While Question 1, Maine's gay marriage issue, generated the most attention nationwide, gay issues and candidates were on tickets throughout the U.S.

Mainers narrowly rejected a gay marriage law approved by lawmakers in the spring.

On the other side of the nation, in Washington State, gay unions got a more favorable response. Early returns for Referendum 71 showed the measure leading by a narrow margin. If approved, the measure would extend a 2007 domestic partnership law for a second time, granting gay and lesbian couples all the remaining state-provided rights, benefits and responsibilities of marriage.

The conservative group Protect Marriage collected 138,000 signatures in the spring to put the law up for a vote. They've argued that the law is unlawful because it violates a 1998 gay marriage ban approved by legislators and ruled constitutional by the state's Supreme Court. Handicapped by low enthusiasm to repeal the law – the group raised less than $60,000 – and low poll numbers, the group had a steep incline to overcome.

After the loss, many believe social conservatives will turn to the courts to undo the legislation.

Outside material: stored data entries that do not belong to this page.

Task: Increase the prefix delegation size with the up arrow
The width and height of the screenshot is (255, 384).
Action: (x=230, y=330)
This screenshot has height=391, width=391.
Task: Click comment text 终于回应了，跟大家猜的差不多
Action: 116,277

Voters in Kalamazoo, Michigan fended off an attempt to repeal a controversial gay protections law approved by city leaders in June. Opponents called the anti-discrimination law an attack on religious groups, despite its exemption for churches. A large majority (61%, with 89% of precincts reporting) of voters disagreed.

New Jersey's gubernatorial race was as much a referendum on gay marriage as a question on who will govern the Garden State. With Governor Jon Corzine's defeat to Republican Chris Christie, gay marriage appears to be off the table.

Corzine promised the gay and lesbian community that if reelected he would shepherd a gay marriage bill through the Legislature, while Christie has vowed to oppose any such attempt.

Gay marriage foes in New York, however, were disappointed by the election of Democrat Bill Owens in the 23rd district. Owens is the first Democrat to win the seat since the Civil War. Owens is not a strong gay rights supporter but his Republican opponent, Dede Scozzafava, is. A position that proved unacceptable to gay marriage foes, who altered their allegiance to third-party candidate Doug Hoffman, a gay marriage opponent, and pushed out Scozzafava. Her surprise withdrawal three days before the election drew cheers from gay marriage foes who called it a victory. The celebration was short lived.

Annise Parker, the openly lesbian candidate for Houston mayor, will face Gene Locke in a runoff next month. Parker and Locke, a former city attorney, were the two top vote-getters out of a field of seven in Tuesday's mayoral election. Parker is running to lead the nation's fourth largest city.

Openly gay former news anchor Charles Pugh will lead Detroit City Council. As the top vote-getter in Tuesday's city council election, Pugh becomes council president. He is the first openly gay person to hold elected office in Detroit.

Voters in two Cleveland suburbs also endorsed openly gay candidates. Mark Tumeo won his bid to keep his Cleveland Heights City Council seat. And in Lakewood, openly lesbian Nickie J. Antonio also held onto her city council seat, Cleveland daily The Plain Dealer reported. Antonio was the top vote-getter on Tuesday, which might influence council members when they decide on a new president in January. Both cities are among the most progressive in the area.

Also in Ohio, openly lesbian Sandra Kurt won her freshman effort to become a member of the Akron City Council. She is the first openly gay person to be elected to the council.

And in New York City, gay representation on the city council doubled overnight with the election of four openly gay candidates. Queens voters endorsed two candidates, Daniel Dromm in district 25 and James Van Bramer in district 26. Manhattan reelected City Council Speaker Christine Quinn in district 3 and Rosie Mendez in district 2.

Eight gay candidates originally jumped into the contest but a September primary whittled the field down to four.